Recipe Book

A WOMAN’S DYE RECIPES FROM THE EARLY 1700s 

Written in the early 1700s by Christian Barclay Jaffray, the daughter of prominent Scottish Quakers with close ties to William Penn, this recipe book is an important record of the ingredients of historical dye making and the processes used. The manuscript is split into three sections: Medicine, Cookery, and Dyeing. She describes the dye recipes section as "very necessary and profitable." Although she is recording the recipes, the household servants would most likely have been the ones dying the fabrics, given the family’s wealth and social status. 

Barclay’s dyes mostly concern dyeing wool and linen, and range in color from light pinks to deeper or "sad" blues, greens, and purples, like the recipes on view.  

— Written by Jonah Carver (PSU Class of 2023, English) 

Christian Barclay Jaffrey (1680-1758)
A Receipt Book, or, The Fruits of a Young Woman's Spare Hours: Manuscript
Scotland, 1697-1723

A DYE POT BOTH GLOBAL AND LOCAL

Many of the ingredients in Barclay's recipes were imported to Scotland from other continents; in this exhibition you will find information about her global ingredients, including brazilwood from Brazil, indigo from South Carolina, cochineal from the Yucatan and oak galls from Syria.
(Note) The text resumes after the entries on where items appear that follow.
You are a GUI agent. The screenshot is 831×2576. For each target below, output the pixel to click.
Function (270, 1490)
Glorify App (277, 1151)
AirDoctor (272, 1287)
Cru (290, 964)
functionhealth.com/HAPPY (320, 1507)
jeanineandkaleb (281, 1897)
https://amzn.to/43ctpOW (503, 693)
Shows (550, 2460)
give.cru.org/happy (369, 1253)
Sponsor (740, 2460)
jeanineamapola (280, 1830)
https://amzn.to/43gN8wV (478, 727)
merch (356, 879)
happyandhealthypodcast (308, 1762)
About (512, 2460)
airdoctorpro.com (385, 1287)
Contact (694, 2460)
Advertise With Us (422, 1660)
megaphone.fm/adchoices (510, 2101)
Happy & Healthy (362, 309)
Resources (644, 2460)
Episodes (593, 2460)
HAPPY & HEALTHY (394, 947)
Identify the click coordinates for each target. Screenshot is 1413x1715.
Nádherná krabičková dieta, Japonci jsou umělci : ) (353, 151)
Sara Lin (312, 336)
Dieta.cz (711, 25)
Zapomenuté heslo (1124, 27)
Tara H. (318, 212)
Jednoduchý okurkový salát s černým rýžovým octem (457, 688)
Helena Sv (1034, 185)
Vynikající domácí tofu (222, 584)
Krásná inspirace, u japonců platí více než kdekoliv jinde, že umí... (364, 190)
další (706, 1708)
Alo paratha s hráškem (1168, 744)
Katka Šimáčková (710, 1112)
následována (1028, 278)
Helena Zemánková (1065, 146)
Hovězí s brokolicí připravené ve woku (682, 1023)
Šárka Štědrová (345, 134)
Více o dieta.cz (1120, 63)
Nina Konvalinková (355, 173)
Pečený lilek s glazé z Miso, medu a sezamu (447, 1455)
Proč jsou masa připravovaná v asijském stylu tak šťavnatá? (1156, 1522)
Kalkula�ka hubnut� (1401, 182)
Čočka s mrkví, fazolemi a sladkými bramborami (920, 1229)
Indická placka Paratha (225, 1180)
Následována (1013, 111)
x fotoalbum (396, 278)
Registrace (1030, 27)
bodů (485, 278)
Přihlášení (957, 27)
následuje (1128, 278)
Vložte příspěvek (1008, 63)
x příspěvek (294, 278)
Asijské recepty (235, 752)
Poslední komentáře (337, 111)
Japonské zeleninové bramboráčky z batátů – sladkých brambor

Several displays in this exhibition also elaborate on her homegrown ingredients, including madder root and weld. Most of her recipes also call for aged human urine--one of the few reliable sources of ammonia before the late 18th century. Some of her recipes call for "two or three chamber pots full" of urine, which Barclay says should be aged by the fire. "The older the better," she advises in one recipe.